There is only a two- or three-week window after birth when a child with hearing loss can have a test considered to be definitive for CMV hearing loss. After that, most become carriers or become infected, and the hearing loss can no longer be considered definitively CMV-related.
Studies out of the University of Alabama at Birmingham (UAB) have shown that treatment with parenteral ganciclovir can rescue hearing in some children, or at least stabilize hearing during their first year of life, Dr. Choo said.
When hearing issues arise later, the question is whether to retreat as a reactivation of CMV or explore other possibilities. “It ends up being a risk-benefit calculation,” Dr. Choo said, involving potential adverse events of antiviral treatment, the severity of the impairment, and the age of the patient. UAB researchers have found that two-thirds of patients either had to have their dose reduced or had to withdraw because of toxic events, most commonly bone marrow suppression.
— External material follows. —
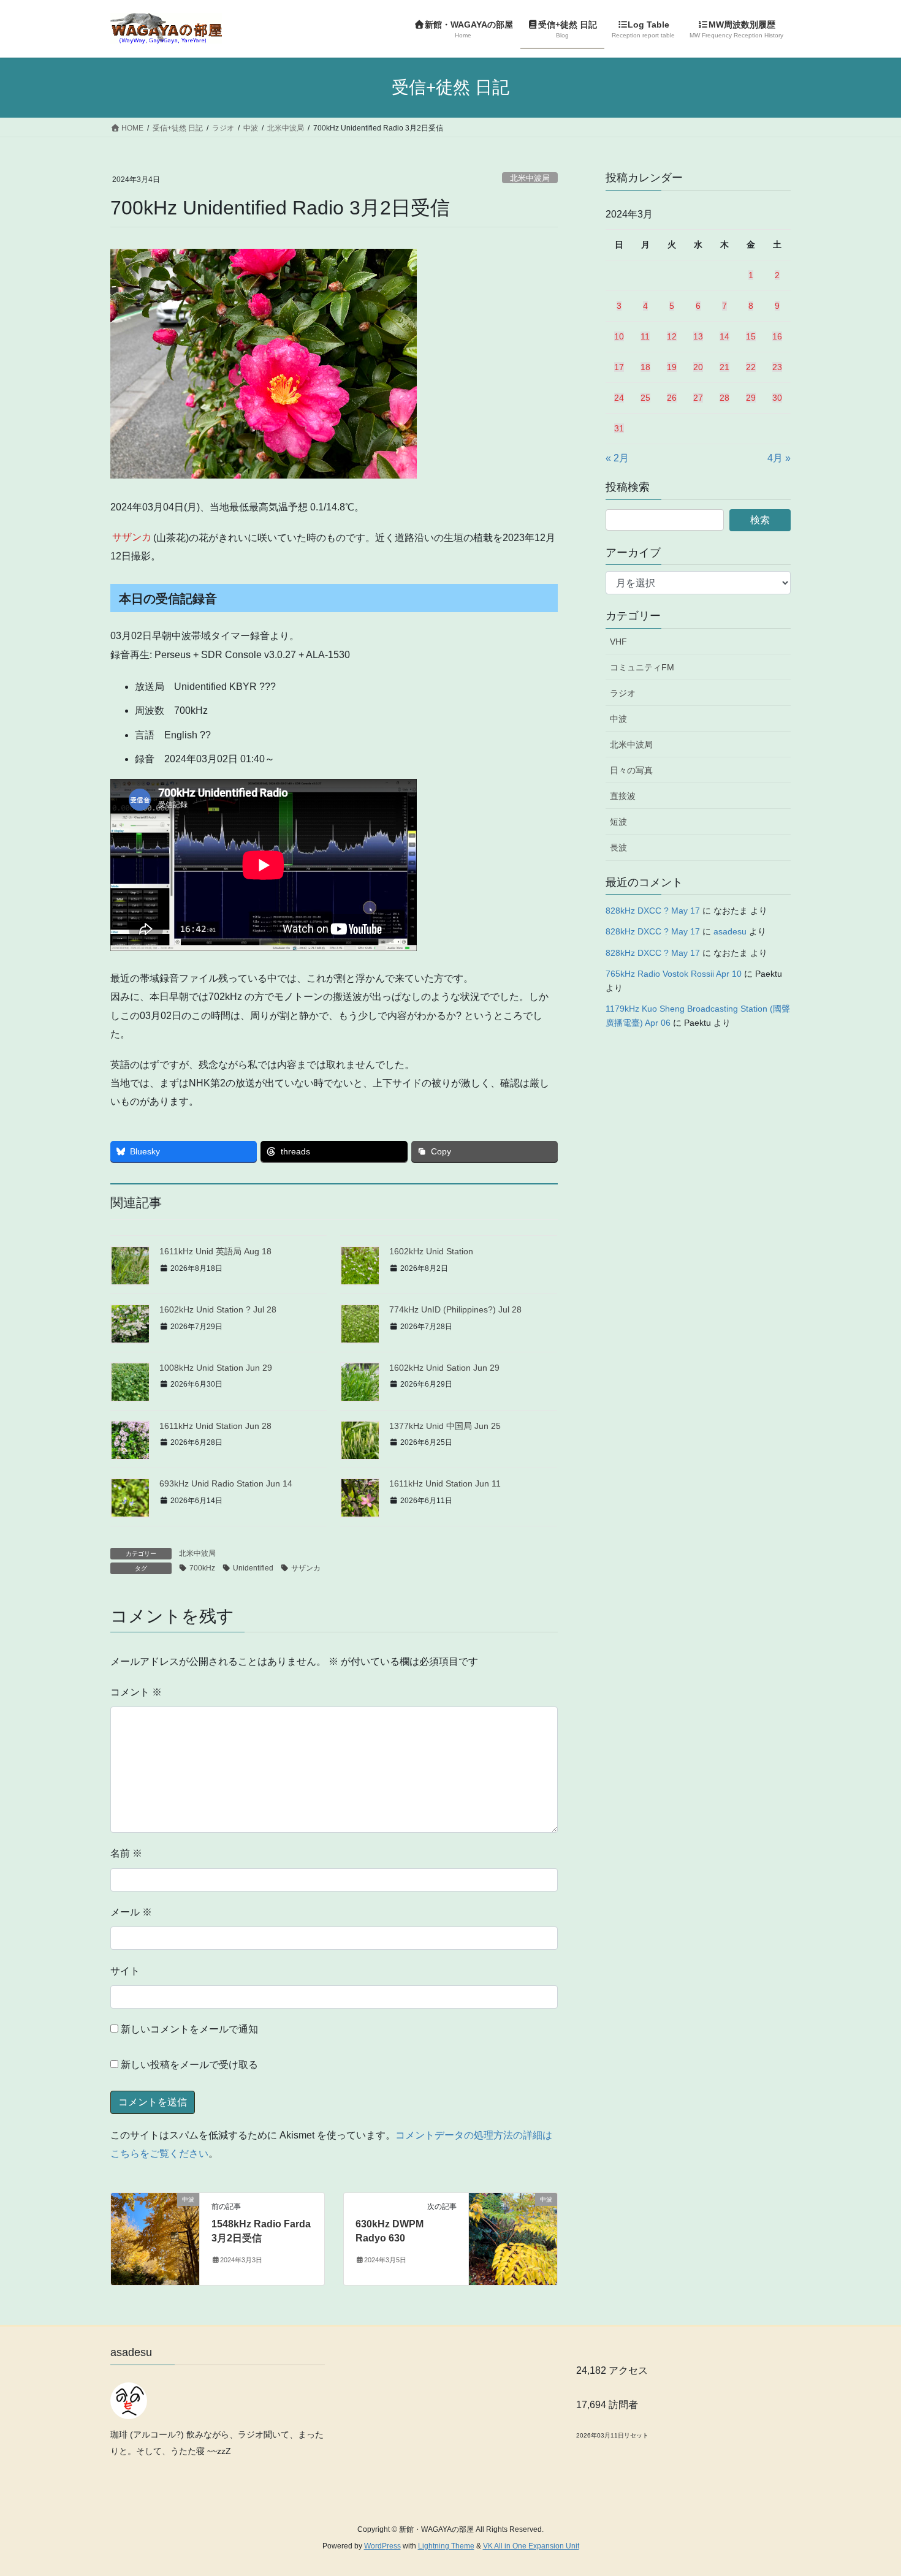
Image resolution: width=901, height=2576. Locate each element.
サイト (125, 1971)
At the University of Cincinnati, researchers are looking for potential guidance in immunoglobulin G (IgG) assays. “If you can’t test to tell if a child has active CMV infection versus just latent colonization, is there some way we can assay for that?” he said. They’ve found that at about two months after infection, your body generates a low-affinity IgG, and after about four months, you generate high-avidity IgGs. “We might be able to exploit that to determine if these kids are actually acutely infected and can be good targets for antiviral treatment,” Dr. Choo said.
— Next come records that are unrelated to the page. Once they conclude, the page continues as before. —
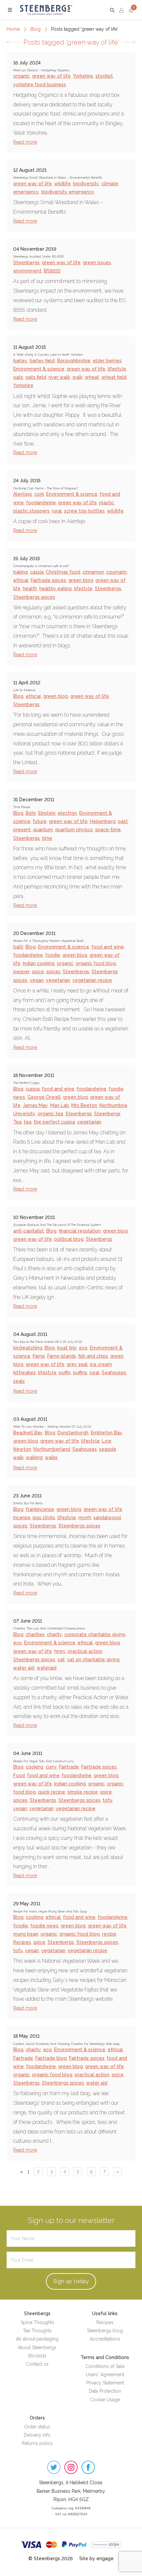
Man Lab (59, 1105)
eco (83, 1347)
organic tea (50, 1113)
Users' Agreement (105, 2374)
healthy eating (55, 588)
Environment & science (38, 369)
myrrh (84, 1517)
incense (21, 1517)
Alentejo (22, 494)
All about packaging (37, 2339)
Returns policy (37, 2443)
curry (51, 1767)
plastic (106, 502)
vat (61, 1659)
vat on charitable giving (93, 1659)
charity (54, 1634)
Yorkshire (83, 76)
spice (38, 971)
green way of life (51, 76)
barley (20, 360)
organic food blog (96, 963)
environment (27, 270)
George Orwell (44, 1097)
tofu (107, 1800)
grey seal (77, 1364)
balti (18, 946)
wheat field (113, 377)
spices (53, 971)
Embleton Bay (106, 1432)
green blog (80, 580)
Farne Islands (61, 1356)
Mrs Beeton (84, 1105)
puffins (80, 1372)
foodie (52, 955)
New antivirals with less toxicity and better efficacy are being developed, he added. Additionally, University of Cincinnati researchers are exploring intratympanic delivery of medication, an option that would avoid exposing the entire body to toxicities. They’re also developing nanotechnology for delivery of drugs to the inner ear, he said (Antivir Ther. 2014;19:97-105).
Diagnostic Overload
Blake Papsin, MD, MSc, FRCSC, otolaryngologist-in-chief and professor of otolaryngology-head and neck surgery at the University of Toronto, said the algorithm for SNHL at his center does not call for automatic imaging and genetic testing.